Palermo, 13 feb. (Adnkronos) - "Il problema della situazione carceraria nel Paese è un problema che ogni giorno ci tocca da vicino, stiamo gia' predisponendo le dovute soluzioni. Abbiamo gia' definito il piano carceri e il commissario straordinario". Lo ha detto il ministro della Giustizia, Carlo Nordio, intervenendo in video collegamento di ritorno dalla Turchia alla "Giornata dell'Orgoglio dell'appartenenza all'avvocatura e dell'accoglienza dei giovani" istituita dal Consiglio dell'Ordine degli Avvocati di Palermo.

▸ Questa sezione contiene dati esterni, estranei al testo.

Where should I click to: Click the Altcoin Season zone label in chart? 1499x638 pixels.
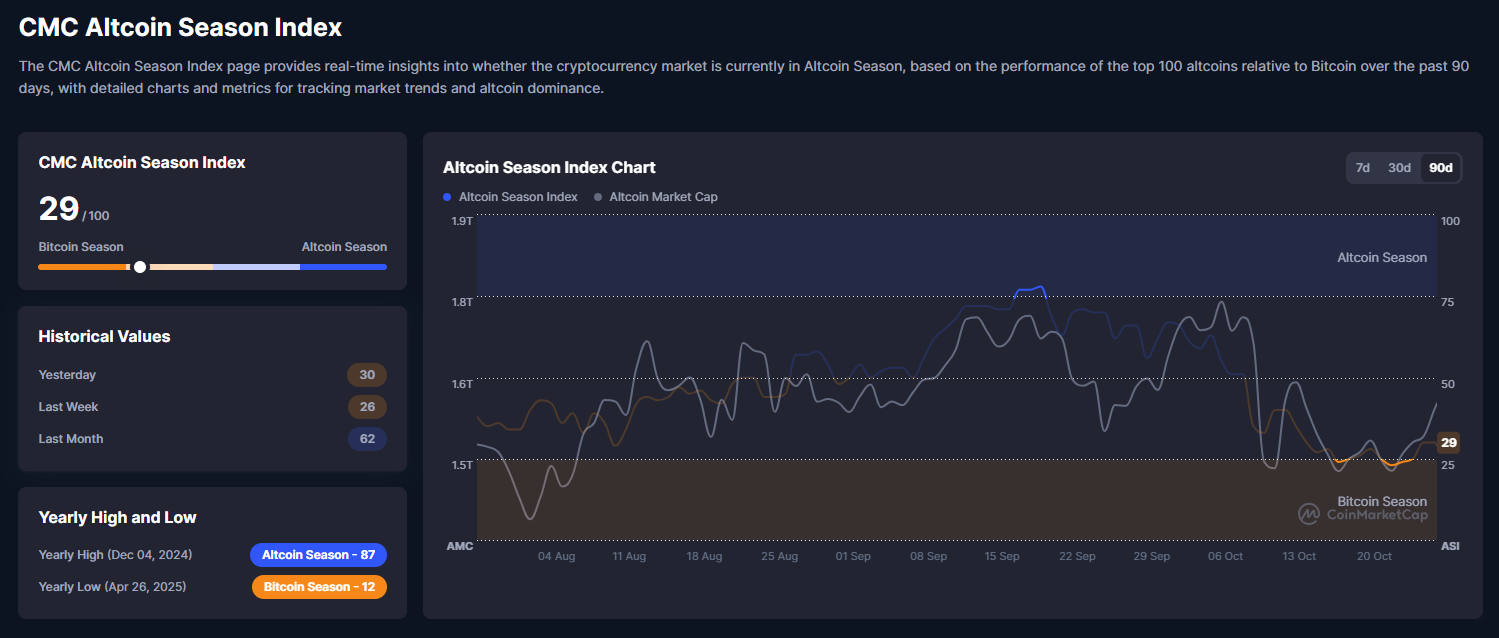click(1382, 258)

Palermo, 13 feb. (Adnkronos) - "Criticità nel disegno di legge costituzionale non ve ne sono tali da alterare il testo, ma sarà seguito da una serie di leggi ordinarie. Per esempio, manca nella disegno di legge costituzionale la riserva per le quote cosiddette rosa, ma questo lo metteremo nelle leggi di attuazione che saranno leggi ordinarie. Anche il sistema del sorteggio potrà essere meglio definito. Ma una cosa e' certa: questa legge costituzionale non si modifica". Lo ha detto il ministro della Giustizia, Carlo Nordio, intervenendo in video collegamento di ritorno dalla Turchia alla "Giornata dell'Orgoglio dell'appartenenza all'avvocatura e dell'accoglienza dei giovani" istituita dal Consiglio dell'Ordine degli Avvocati di Palermo, parlando delle dichiarazioni del vicepresidente del Csm Fabio Pinelli che ieri, aveva parlato dei "punti di criticità della riforma del Csm" sui quali si e' appuntata anche l'attenzione della Commissione Ue, aveva sottolineato la necessita' di "un'approfondita riflessione.

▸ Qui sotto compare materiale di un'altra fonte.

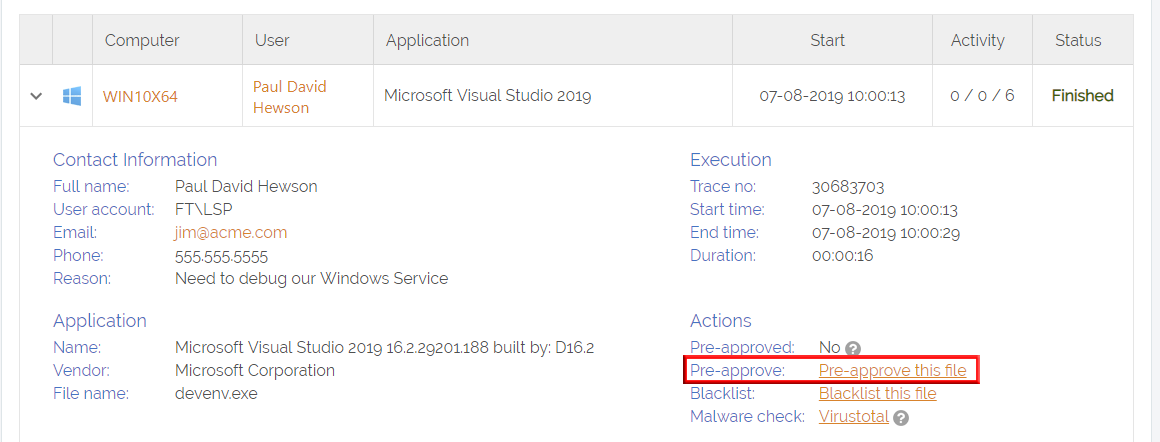Click Pre-approve this file link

Palermo, 13 feb. (Adnkronos) - "Oggi in Turchia, parlando con il mio omologo, il ministro di giustizia turco, quando ho detto che probabilmente i magistrati italiani faranno uno sciopero, lui è rimasto sorpreso e mi ha domandato 'ma è legale?'. Se i magistrati vogliono fare lo sciopero che lo facciano, ma quello che è certo e che, senza alcun dubbio, noi andremo avanti perché e' un nostro impegno verso gli elettori". Lo ha detto il ministro della Giustizia Carlo Nordio intervenendo in vdieocollegamento di ritorno dalla Turchia alla Giornata dell'orgoglio dell'appartenenza degli avvocati a Palermo.

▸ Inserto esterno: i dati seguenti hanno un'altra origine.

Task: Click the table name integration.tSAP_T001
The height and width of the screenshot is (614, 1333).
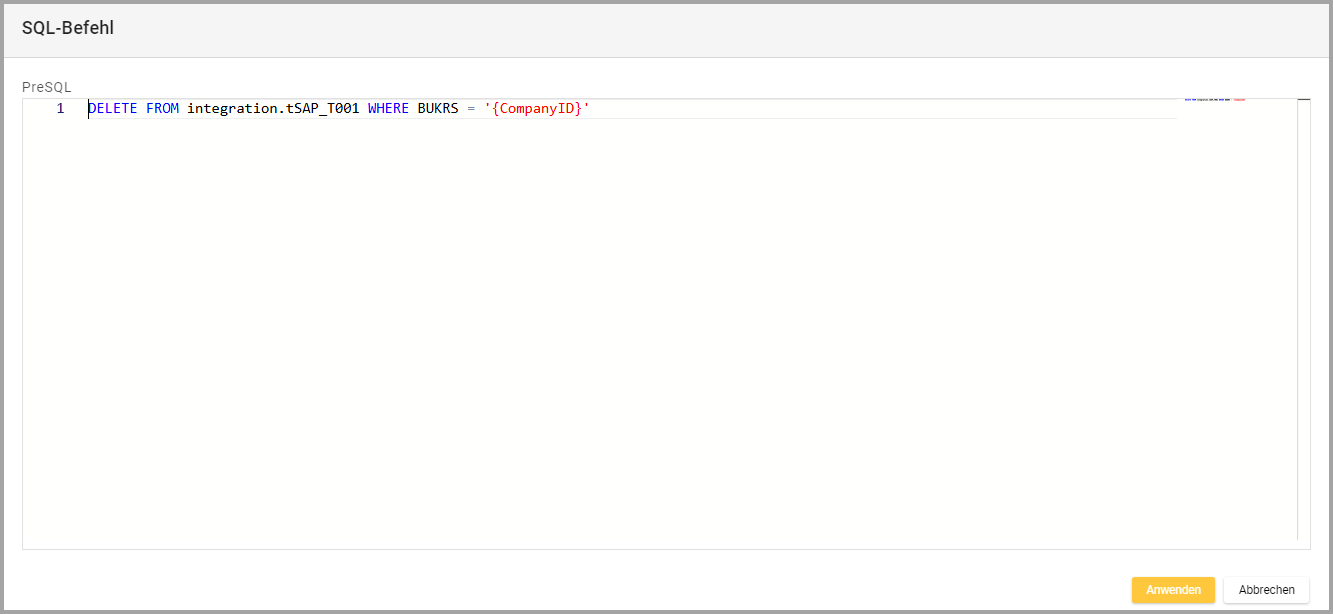Action: (x=272, y=108)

Palermo, 13 feb. (Adnkronos) - La separazione delle carriere dei magistrati "è un dovere verso elettorato perché lo avevamo promesso nel nostro programma e questo faremo. Il nostro e' un vincolo politico verso l'elettorato". Lo ha detto il ministro della Giustizia, Carlo Nordio, intervenendo in video collegamento, di ritorno dalla Turchia, alla "Giornata dell'Orgoglio dell'appartenenza all'avvocatura e dell'accoglienza dei giovani" istituita dal Consiglio dell'Ordine degli Avvocati di Palermo. "Io sto girando un po' dappertutto per redigere protocolli - ha proseguito il ministro -, e ogni qualvolta parliamo di separazione carriere ci guardano con un occhio perplesso perché in tutti gli ordinamenti del mondo questo è normale".